**Required work:** Word for word, transcribe the data below.

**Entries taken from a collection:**

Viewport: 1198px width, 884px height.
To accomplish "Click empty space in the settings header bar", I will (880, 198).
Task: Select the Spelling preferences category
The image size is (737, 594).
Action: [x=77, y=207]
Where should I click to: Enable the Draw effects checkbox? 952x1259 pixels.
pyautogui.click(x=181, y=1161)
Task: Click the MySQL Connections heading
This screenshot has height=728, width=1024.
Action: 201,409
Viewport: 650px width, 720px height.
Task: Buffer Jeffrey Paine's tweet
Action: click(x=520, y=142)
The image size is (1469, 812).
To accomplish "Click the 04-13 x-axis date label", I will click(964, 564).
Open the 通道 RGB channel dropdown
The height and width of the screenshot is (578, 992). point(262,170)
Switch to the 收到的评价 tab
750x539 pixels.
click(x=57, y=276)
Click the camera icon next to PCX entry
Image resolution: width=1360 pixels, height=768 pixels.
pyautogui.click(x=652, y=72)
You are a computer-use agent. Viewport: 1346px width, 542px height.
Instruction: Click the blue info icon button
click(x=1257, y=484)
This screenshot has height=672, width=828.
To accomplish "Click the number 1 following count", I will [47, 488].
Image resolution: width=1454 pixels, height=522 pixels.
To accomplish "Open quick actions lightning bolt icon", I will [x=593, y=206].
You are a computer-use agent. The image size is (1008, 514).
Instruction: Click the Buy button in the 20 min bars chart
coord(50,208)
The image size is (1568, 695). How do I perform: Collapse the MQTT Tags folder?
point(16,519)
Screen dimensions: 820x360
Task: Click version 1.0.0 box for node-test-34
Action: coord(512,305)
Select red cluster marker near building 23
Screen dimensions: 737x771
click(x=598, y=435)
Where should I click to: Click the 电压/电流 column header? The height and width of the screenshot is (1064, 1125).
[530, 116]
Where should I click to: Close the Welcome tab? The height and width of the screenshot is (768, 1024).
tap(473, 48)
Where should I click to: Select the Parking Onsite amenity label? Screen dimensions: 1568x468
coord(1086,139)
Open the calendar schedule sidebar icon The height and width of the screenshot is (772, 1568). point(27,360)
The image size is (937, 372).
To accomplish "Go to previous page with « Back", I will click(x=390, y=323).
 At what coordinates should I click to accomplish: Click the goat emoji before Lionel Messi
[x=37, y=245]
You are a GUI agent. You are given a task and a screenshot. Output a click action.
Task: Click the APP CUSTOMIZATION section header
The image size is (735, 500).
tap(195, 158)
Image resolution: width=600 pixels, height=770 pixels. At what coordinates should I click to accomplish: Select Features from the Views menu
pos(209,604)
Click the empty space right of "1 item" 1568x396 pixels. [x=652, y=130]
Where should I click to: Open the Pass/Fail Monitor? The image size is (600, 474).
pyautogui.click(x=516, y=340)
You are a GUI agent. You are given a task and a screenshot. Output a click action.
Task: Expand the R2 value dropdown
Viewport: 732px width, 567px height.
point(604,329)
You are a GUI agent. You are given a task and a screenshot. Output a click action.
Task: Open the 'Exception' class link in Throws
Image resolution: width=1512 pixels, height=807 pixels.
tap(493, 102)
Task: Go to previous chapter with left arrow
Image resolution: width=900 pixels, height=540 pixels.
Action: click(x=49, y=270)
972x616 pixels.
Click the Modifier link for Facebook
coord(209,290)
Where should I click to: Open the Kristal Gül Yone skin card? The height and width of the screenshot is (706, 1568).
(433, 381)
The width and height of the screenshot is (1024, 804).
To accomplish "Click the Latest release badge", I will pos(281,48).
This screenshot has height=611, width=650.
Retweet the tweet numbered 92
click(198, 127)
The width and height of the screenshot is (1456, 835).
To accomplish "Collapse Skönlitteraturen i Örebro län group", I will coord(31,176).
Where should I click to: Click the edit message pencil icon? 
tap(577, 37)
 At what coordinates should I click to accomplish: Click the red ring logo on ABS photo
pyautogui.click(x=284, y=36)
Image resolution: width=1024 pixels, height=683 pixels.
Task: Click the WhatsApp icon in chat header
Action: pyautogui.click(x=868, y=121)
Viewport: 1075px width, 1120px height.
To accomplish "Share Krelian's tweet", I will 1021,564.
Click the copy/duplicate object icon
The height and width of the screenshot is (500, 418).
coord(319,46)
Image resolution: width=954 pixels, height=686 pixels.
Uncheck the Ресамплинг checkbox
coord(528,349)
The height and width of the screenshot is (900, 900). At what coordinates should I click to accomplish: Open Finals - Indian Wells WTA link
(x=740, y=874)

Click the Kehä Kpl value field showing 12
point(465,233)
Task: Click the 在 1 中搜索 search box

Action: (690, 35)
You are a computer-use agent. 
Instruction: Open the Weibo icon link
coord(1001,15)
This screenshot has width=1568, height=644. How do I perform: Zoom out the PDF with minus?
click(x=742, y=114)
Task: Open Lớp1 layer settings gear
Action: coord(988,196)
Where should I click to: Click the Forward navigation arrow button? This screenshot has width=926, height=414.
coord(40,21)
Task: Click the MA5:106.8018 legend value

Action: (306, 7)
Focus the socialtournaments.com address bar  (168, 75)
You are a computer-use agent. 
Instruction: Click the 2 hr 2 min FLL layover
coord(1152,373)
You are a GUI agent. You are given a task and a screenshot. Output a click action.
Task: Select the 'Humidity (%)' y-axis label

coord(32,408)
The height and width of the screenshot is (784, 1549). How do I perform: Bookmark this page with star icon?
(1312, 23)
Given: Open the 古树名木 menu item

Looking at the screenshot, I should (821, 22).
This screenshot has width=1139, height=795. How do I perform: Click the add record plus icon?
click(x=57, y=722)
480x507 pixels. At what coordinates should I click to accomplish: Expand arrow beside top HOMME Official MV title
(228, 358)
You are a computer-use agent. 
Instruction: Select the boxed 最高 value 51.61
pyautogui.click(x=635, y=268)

**Reply:**
Viewport: 1198px width, 884px height.
To accomplish "Click empty space in the settings header bar", I will (880, 198).
Task: Select the Spelling preferences category
The image size is (737, 594).
Action: [x=77, y=207]
Where should I click to: Enable the Draw effects checkbox? 952x1259 pixels.
pyautogui.click(x=181, y=1161)
Task: Click the MySQL Connections heading
This screenshot has height=728, width=1024.
Action: 201,409
Viewport: 650px width, 720px height.
Task: Buffer Jeffrey Paine's tweet
Action: click(x=520, y=142)
The image size is (1469, 812).
To accomplish "Click the 04-13 x-axis date label", I will click(964, 564).
Open the 通道 RGB channel dropdown
The height and width of the screenshot is (578, 992). point(262,170)
Switch to the 收到的评价 tab
750x539 pixels.
click(x=57, y=276)
Click the camera icon next to PCX entry
Image resolution: width=1360 pixels, height=768 pixels.
pyautogui.click(x=652, y=72)
You are a computer-use agent. Viewport: 1346px width, 542px height.
Instruction: Click the blue info icon button
click(x=1257, y=484)
This screenshot has height=672, width=828.
To accomplish "Click the number 1 following count", I will [47, 488].
Image resolution: width=1454 pixels, height=522 pixels.
To accomplish "Open quick actions lightning bolt icon", I will [x=593, y=206].
You are a computer-use agent. The image size is (1008, 514).
Instruction: Click the Buy button in the 20 min bars chart
coord(50,208)
The image size is (1568, 695). How do I perform: Collapse the MQTT Tags folder?
point(16,519)
Screen dimensions: 820x360
Task: Click version 1.0.0 box for node-test-34
Action: coord(512,305)
Select red cluster marker near building 23
Screen dimensions: 737x771
click(x=598, y=435)
Where should I click to: Click the 电压/电流 column header? The height and width of the screenshot is (1064, 1125).
[530, 116]
Where should I click to: Close the Welcome tab? The height and width of the screenshot is (768, 1024).
tap(473, 48)
Where should I click to: Select the Parking Onsite amenity label? Screen dimensions: 1568x468
coord(1086,139)
Open the calendar schedule sidebar icon The height and width of the screenshot is (772, 1568). point(27,360)
The image size is (937, 372).
To accomplish "Go to previous page with « Back", I will click(x=390, y=323).
 At what coordinates should I click to accomplish: Click the goat emoji before Lionel Messi
[x=37, y=245]
You are a GUI agent. You are given a task and a screenshot. Output a click action.
Task: Click the APP CUSTOMIZATION section header
The image size is (735, 500).
tap(195, 158)
Image resolution: width=600 pixels, height=770 pixels. At what coordinates should I click to accomplish: Select Features from the Views menu
pos(209,604)
Click the empty space right of "1 item" 1568x396 pixels. [x=652, y=130]
Where should I click to: Open the Pass/Fail Monitor? The image size is (600, 474).
pyautogui.click(x=516, y=340)
You are a GUI agent. You are given a task and a screenshot. Output a click action.
Task: Expand the R2 value dropdown
Viewport: 732px width, 567px height.
point(604,329)
You are a GUI agent. You are given a task and a screenshot. Output a click action.
Task: Open the 'Exception' class link in Throws
Image resolution: width=1512 pixels, height=807 pixels.
tap(493, 102)
Task: Go to previous chapter with left arrow
Image resolution: width=900 pixels, height=540 pixels.
Action: click(x=49, y=270)
972x616 pixels.
Click the Modifier link for Facebook
coord(209,290)
Where should I click to: Open the Kristal Gül Yone skin card? The height and width of the screenshot is (706, 1568).
(433, 381)
The width and height of the screenshot is (1024, 804).
To accomplish "Click the Latest release badge", I will pos(281,48).
This screenshot has height=611, width=650.
Retweet the tweet numbered 92
click(198, 127)
The width and height of the screenshot is (1456, 835).
To accomplish "Collapse Skönlitteraturen i Örebro län group", I will coord(31,176).
Where should I click to: Click the edit message pencil icon? 
tap(577, 37)
 At what coordinates should I click to accomplish: Click the red ring logo on ABS photo
pyautogui.click(x=284, y=36)
Image resolution: width=1024 pixels, height=683 pixels.
Task: Click the WhatsApp icon in chat header
Action: pyautogui.click(x=868, y=121)
Viewport: 1075px width, 1120px height.
To accomplish "Share Krelian's tweet", I will 1021,564.
Click the copy/duplicate object icon
The height and width of the screenshot is (500, 418).
coord(319,46)
Image resolution: width=954 pixels, height=686 pixels.
Uncheck the Ресамплинг checkbox
coord(528,349)
The height and width of the screenshot is (900, 900). At what coordinates should I click to accomplish: Open Finals - Indian Wells WTA link
(x=740, y=874)

Click the Kehä Kpl value field showing 12
point(465,233)
Task: Click the 在 1 中搜索 search box

Action: (690, 35)
You are a computer-use agent. 
Instruction: Open the Weibo icon link
coord(1001,15)
This screenshot has width=1568, height=644. How do I perform: Zoom out the PDF with minus?
click(x=742, y=114)
Task: Open Lớp1 layer settings gear
Action: coord(988,196)
Where should I click to: Click the Forward navigation arrow button? This screenshot has width=926, height=414.
coord(40,21)
Task: Click the MA5:106.8018 legend value

Action: (306, 7)
Focus the socialtournaments.com address bar  (168, 75)
You are a computer-use agent. 
Instruction: Click the 2 hr 2 min FLL layover
coord(1152,373)
You are a GUI agent. You are given a task and a screenshot. Output a click action.
Task: Select the 'Humidity (%)' y-axis label

coord(32,408)
The height and width of the screenshot is (784, 1549). How do I perform: Bookmark this page with star icon?
(1312, 23)
Given: Open the 古树名木 menu item

Looking at the screenshot, I should (821, 22).
This screenshot has width=1139, height=795. How do I perform: Click the add record plus icon?
click(x=57, y=722)
480x507 pixels. At what coordinates should I click to accomplish: Expand arrow beside top HOMME Official MV title
(228, 358)
You are a computer-use agent. 
Instruction: Select the boxed 最高 value 51.61
pyautogui.click(x=635, y=268)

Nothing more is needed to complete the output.